К противоестественным («чрес естьство») формам супружеской и внесупружеской сексуальности относились в допетровское время не только оральный и анальный секс, но и мастурбация. В исповедных сборниках XII–XVII веков автофелляция и мужской онанизм («аще кто имет ся за срамной уд блуд творя», «блуд с собой до испущениа») были наказуемы в равной степени, что и женская мастурбация («жена в собе блуд творит») – до шестидесяти дней поста, до ста сорока ежедневных земных поклонов158. При этом покаянные сборники практически не учитывали возможность использования мастурбации как формы форшпиля в интимной жизни супругов, хотя в текстах многих из них упоминаются не только «персты», которые воспрещалось «влагати» в «срамной уд» жены, но и различные предметы, которые могли использоваться в качестве имитации фаллоса159. Мало отразилась женская мастурбация и в народном творчестве, хотя в присловьях можно найти немало примеров того, что крестьяне не видели в мужском онанизме ничего предосудительного («Сиди на месте да елду пестуй!», «Пеши ходят, в руках плеши носят» и др.)160. В то же время нередко мастурбировавшая женщина наказывалась меньшей епитимьей, нежели мужчина (всего двенадцатью днями отлучения и шестьюдесятью поклонами)161.
Безусловно наказуемой формой противоестественного секса считалось в допетровской России скотоложество (блуд со скотиною), епитимья за которое была одинаковой и для мужчин и для женщин.
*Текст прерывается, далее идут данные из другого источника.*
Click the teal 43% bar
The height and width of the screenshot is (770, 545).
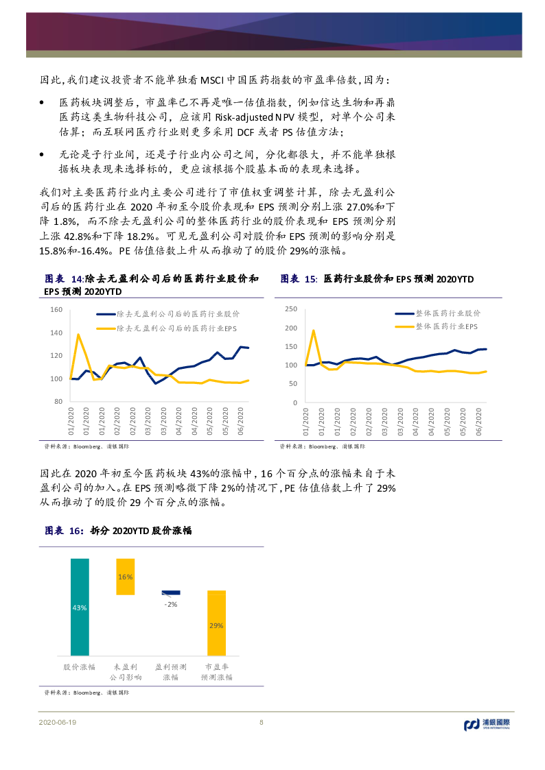(x=80, y=607)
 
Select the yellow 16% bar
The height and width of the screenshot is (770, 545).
(x=125, y=576)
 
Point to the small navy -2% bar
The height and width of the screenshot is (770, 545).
(x=170, y=592)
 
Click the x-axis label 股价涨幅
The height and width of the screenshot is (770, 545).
(x=80, y=666)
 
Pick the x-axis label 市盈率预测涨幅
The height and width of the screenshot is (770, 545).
(x=216, y=671)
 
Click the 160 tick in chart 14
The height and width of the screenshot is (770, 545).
(x=56, y=310)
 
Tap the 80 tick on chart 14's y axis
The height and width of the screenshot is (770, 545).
(x=58, y=401)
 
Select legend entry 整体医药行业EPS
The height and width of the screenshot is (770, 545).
(x=447, y=327)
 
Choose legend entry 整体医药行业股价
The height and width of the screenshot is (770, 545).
(x=448, y=313)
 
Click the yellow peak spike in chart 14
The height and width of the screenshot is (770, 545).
(x=78, y=335)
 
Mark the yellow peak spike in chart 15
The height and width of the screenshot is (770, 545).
(x=314, y=330)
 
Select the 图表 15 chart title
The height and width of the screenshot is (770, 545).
(x=377, y=279)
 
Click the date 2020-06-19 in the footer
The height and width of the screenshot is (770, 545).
(x=57, y=723)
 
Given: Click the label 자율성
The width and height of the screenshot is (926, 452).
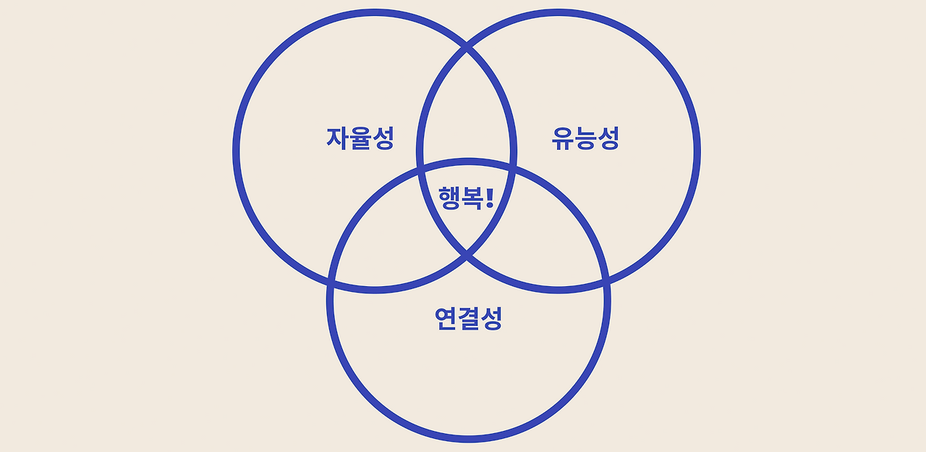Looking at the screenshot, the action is pyautogui.click(x=360, y=138).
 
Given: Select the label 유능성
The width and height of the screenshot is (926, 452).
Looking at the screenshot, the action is pyautogui.click(x=585, y=138).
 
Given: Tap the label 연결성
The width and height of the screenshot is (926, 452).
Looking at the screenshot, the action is pyautogui.click(x=468, y=319).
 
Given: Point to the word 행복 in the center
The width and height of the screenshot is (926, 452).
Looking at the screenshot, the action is pyautogui.click(x=460, y=197).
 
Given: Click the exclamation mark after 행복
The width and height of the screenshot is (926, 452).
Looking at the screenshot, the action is pyautogui.click(x=490, y=197).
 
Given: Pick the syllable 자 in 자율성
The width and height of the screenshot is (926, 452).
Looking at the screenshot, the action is pyautogui.click(x=337, y=138).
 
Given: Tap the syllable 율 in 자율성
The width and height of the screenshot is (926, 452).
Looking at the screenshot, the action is pyautogui.click(x=360, y=138).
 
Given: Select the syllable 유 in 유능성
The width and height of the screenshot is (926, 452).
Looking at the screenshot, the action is pyautogui.click(x=562, y=138).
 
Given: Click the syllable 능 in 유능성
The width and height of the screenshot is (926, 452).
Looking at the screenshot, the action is pyautogui.click(x=585, y=138).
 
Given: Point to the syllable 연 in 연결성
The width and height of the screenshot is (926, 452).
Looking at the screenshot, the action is pyautogui.click(x=446, y=319).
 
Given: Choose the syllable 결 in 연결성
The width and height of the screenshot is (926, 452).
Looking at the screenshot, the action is pyautogui.click(x=468, y=319).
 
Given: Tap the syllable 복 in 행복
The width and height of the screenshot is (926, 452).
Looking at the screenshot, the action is pyautogui.click(x=472, y=197).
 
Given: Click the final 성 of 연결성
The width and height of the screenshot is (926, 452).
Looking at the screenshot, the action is pyautogui.click(x=490, y=319).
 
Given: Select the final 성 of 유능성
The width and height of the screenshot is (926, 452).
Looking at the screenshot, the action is pyautogui.click(x=608, y=138).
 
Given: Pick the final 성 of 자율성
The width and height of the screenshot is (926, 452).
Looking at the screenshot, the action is pyautogui.click(x=383, y=138).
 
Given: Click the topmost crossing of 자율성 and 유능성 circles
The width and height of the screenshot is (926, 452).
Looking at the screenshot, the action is pyautogui.click(x=467, y=49).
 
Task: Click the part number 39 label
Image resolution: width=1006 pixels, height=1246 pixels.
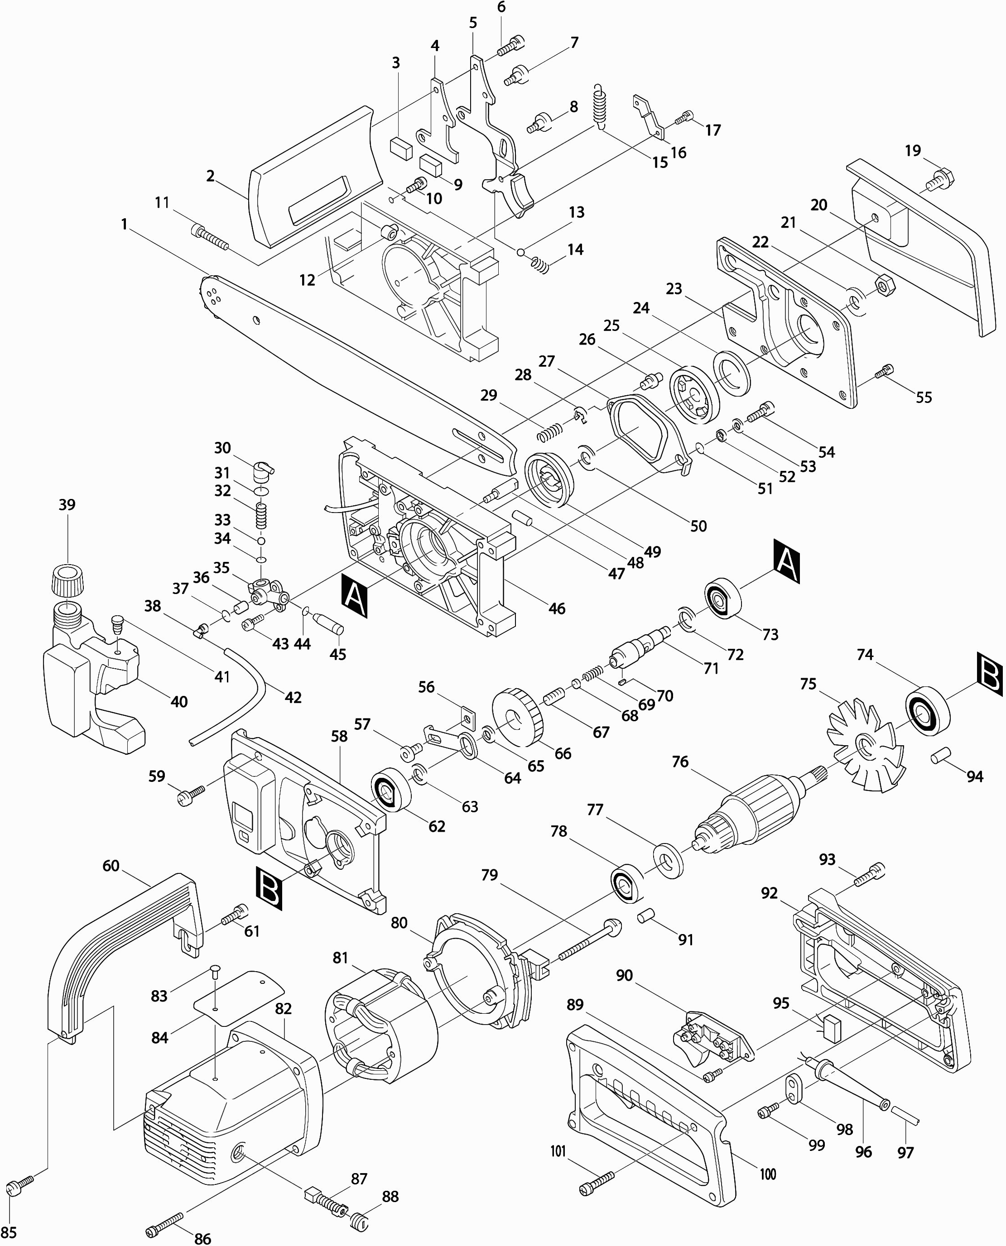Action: [x=67, y=504]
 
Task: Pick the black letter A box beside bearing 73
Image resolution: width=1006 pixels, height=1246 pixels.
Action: [x=787, y=560]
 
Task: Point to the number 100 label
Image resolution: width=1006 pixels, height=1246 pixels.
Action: [x=768, y=1174]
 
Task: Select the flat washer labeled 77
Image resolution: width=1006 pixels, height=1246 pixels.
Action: [x=668, y=862]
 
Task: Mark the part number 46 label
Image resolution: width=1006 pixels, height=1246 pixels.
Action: [x=557, y=608]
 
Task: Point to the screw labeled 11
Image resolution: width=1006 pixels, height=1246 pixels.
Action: [x=209, y=238]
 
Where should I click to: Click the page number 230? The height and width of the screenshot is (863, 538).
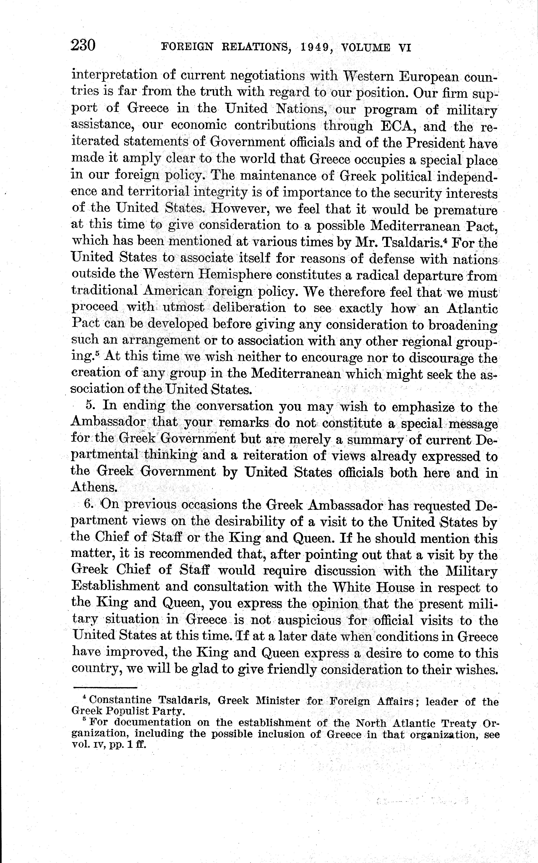coord(83,46)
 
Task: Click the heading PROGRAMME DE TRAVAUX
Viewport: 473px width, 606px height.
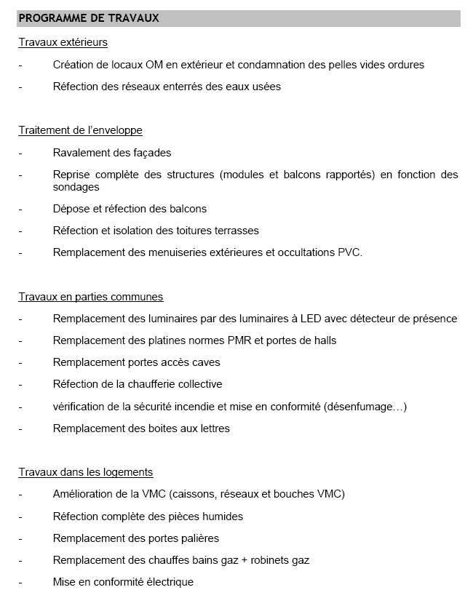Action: pyautogui.click(x=89, y=17)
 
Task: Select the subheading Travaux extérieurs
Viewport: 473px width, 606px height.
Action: pyautogui.click(x=63, y=42)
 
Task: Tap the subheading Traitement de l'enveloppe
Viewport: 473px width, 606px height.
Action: pyautogui.click(x=80, y=130)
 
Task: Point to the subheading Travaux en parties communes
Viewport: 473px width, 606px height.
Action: pyautogui.click(x=91, y=297)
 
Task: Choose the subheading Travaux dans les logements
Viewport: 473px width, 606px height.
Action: pyautogui.click(x=86, y=472)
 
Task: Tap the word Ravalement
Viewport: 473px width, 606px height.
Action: pyautogui.click(x=81, y=153)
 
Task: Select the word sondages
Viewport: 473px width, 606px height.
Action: pyautogui.click(x=76, y=187)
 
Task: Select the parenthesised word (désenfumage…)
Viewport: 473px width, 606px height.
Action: pyautogui.click(x=364, y=406)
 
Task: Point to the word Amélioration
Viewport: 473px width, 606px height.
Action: pyautogui.click(x=83, y=494)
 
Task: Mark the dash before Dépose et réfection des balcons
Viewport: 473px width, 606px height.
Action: pyautogui.click(x=21, y=210)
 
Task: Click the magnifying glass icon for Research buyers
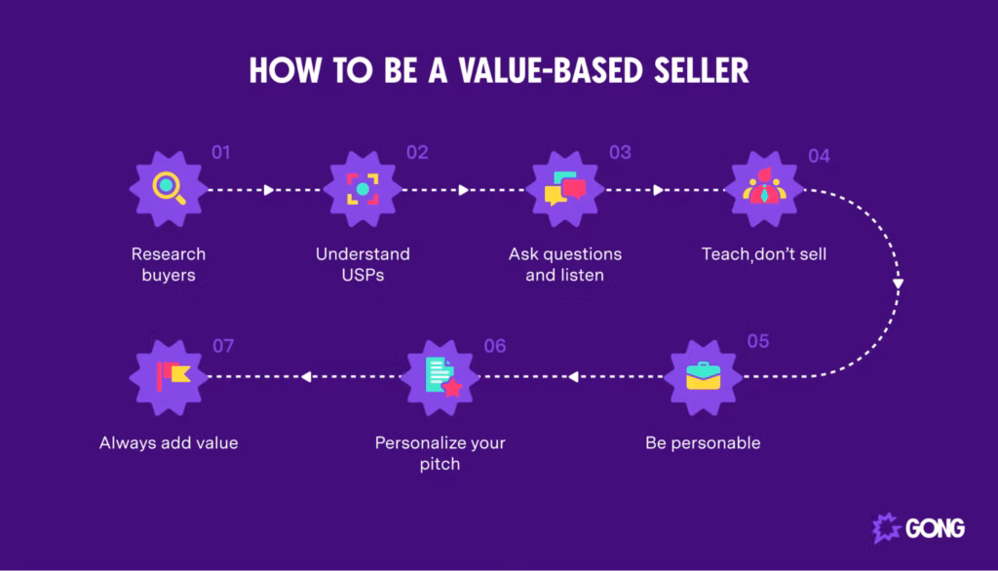click(169, 188)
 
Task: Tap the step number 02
click(417, 153)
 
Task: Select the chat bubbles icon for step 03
click(565, 188)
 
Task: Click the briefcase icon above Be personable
click(704, 375)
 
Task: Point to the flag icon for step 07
click(173, 376)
Переведенные аналоги византийских пенитенциарных сборников («Правила св. Василия» и тому подобное) назначали за этот грех до пятнадцати лет отлучения от причастия, по сто пятьдесят – двести ежедневных поклонов162, однако древнерусские деятели церкви считали это сексуальное прегрешение менее серьезным, чем перечисленные выше. Поэтому в нормативных памятниках, составленных собственно на Руси, за то, что «жена некая с четьвероногым скотом блуд сътворит», полагался всего лишь сорокадневный пост, а Устав князя Ярослава Владимировича (XII век) назначал и вовсе лишь двенадцатигривенный штраф в пользу митрополита163.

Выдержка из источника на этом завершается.